Se nos últimos cinco anos a grande questão era onde trabalhar – casa, escritório ou modelo híbrido –, agora a discussão se desloca para quando trabalhar. Quase metade dos trabalhadores do conhecimento (47%) afirma não ter a flexibilidade desejada em seus horários de trabalho. Pelo menos 37% dizem que não aceitariam uma vaga em empresas que não oferecem horários flexíveis, de acordo com o relatório “2025 State of Hybrid Work”, da Owl Labs. Mais: 27% afirmam que aceitariam reduzir seu salário em 8% para trabalhar quatro dias na semana.

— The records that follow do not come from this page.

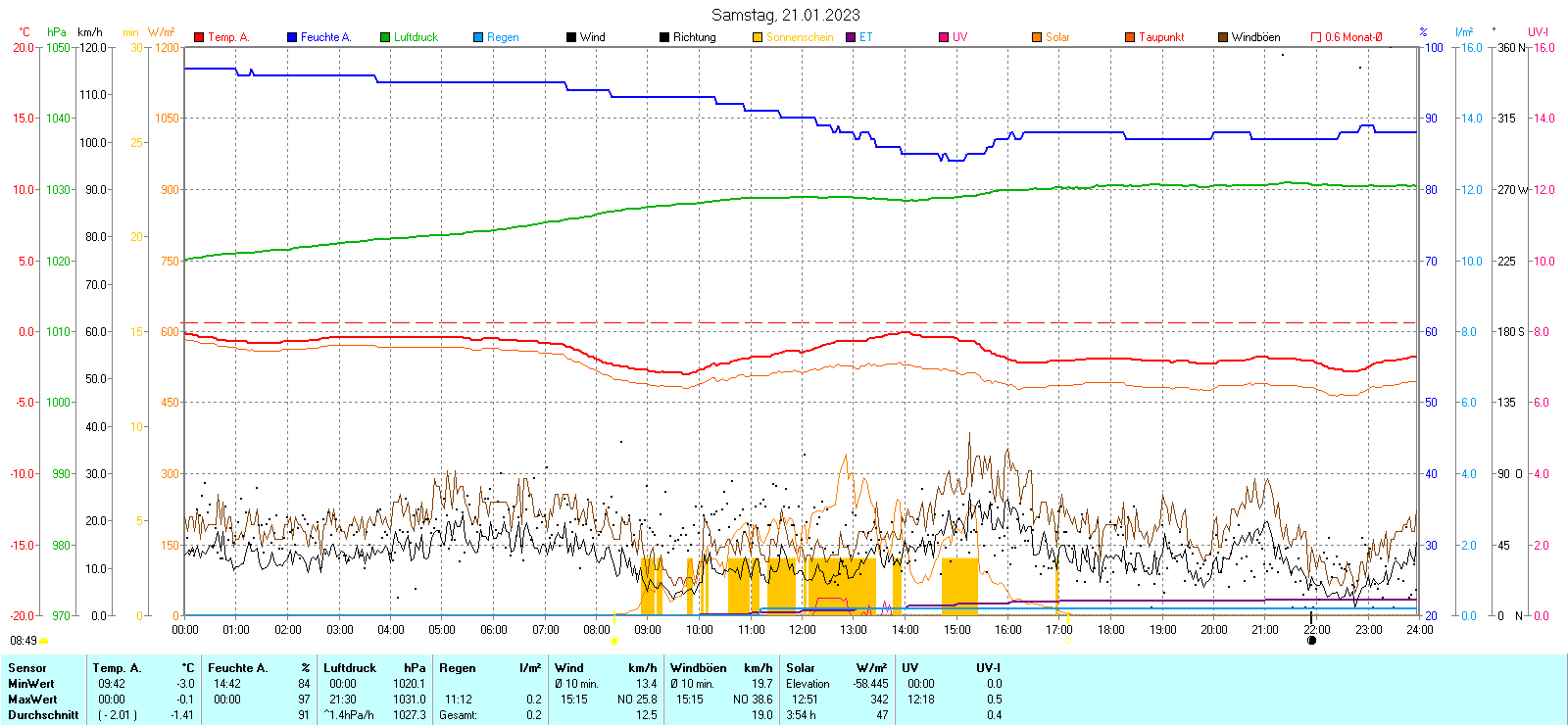Screen dimensions: 1568x725
Task: Click the moon icon near 22:00
Action: [1312, 641]
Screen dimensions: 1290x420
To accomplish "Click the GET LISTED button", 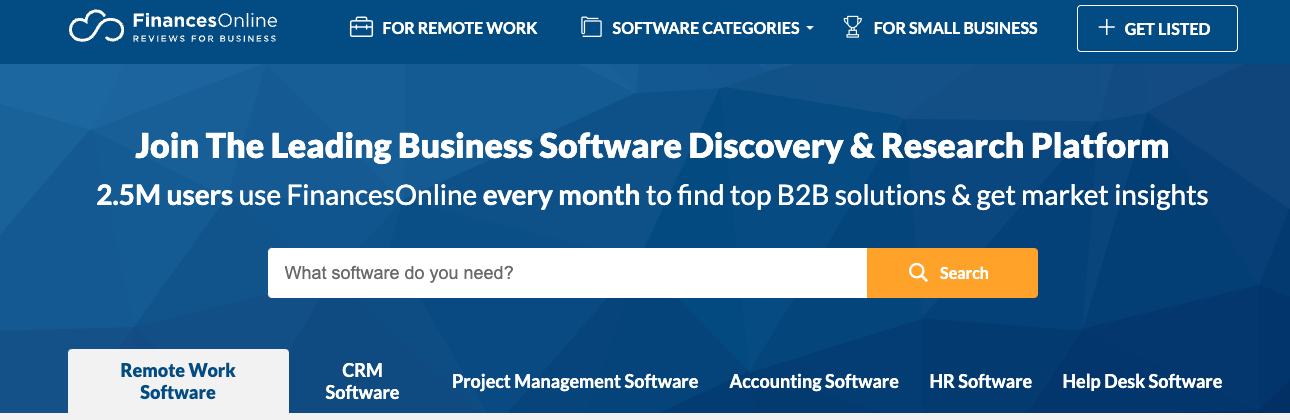I will (1157, 28).
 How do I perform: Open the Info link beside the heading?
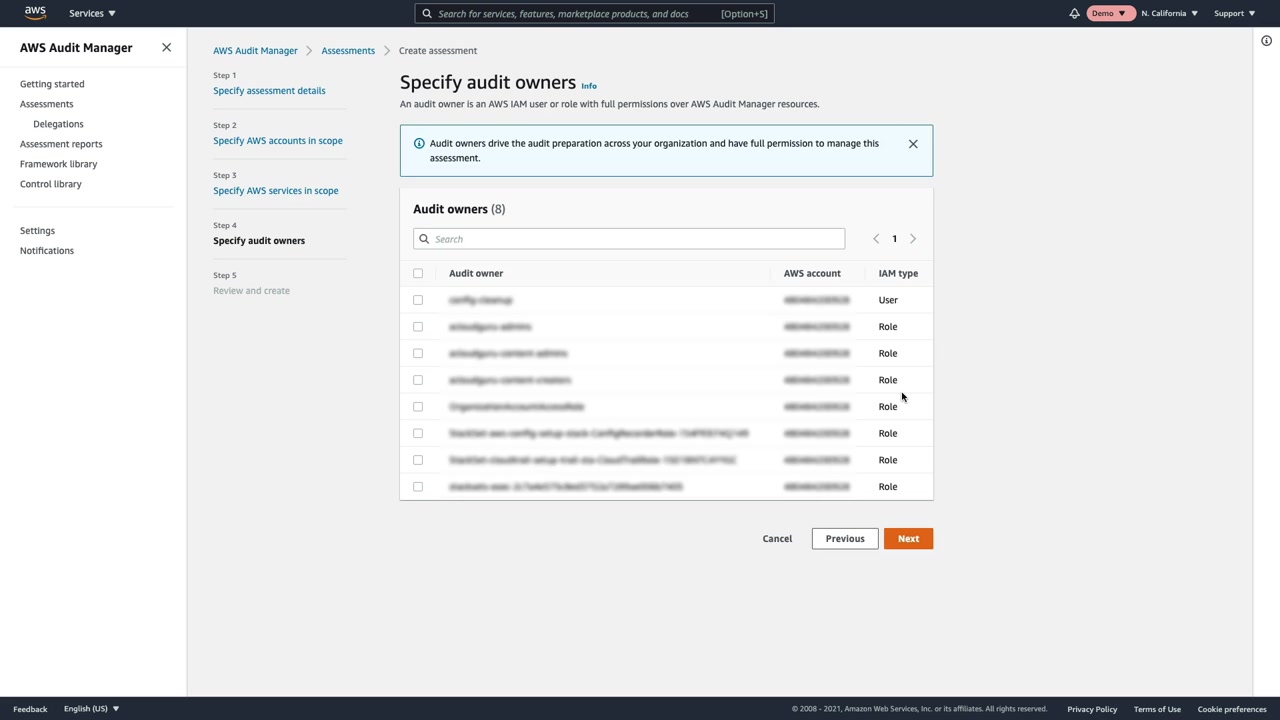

Falar de flexibilidade é falar de “quando”: quando começar a trabalhar, quando terminar o expediente, quando entregar demandas. Muitas empresas simplesmente ignoram a necessidade de estabelecer acordos claros, levando a arranjos individuais. A pesquisa mostra que 30% dos funcionários não têm hora definida para começar ou terminar o expediente, e 59% marcam compromissos pessoais durante o horário de trabalho, sendo que 38% chegam a dedicar até uma hora por dia a essas atividades (excluindo o horário de almoço). Esse fenômeno reflete a dissolução das fronteiras entre vida pessoal e profissional.
Se por um lado há pressão dos funcionários por mais flexibilidade, por outro existe o movimento silencioso de retorno aos escritórios. O relatório identifica o chamado “hybrid creep”, em que os dias exigidos no escritório aumentam gradualmente, mesmo sem mudanças formais de política.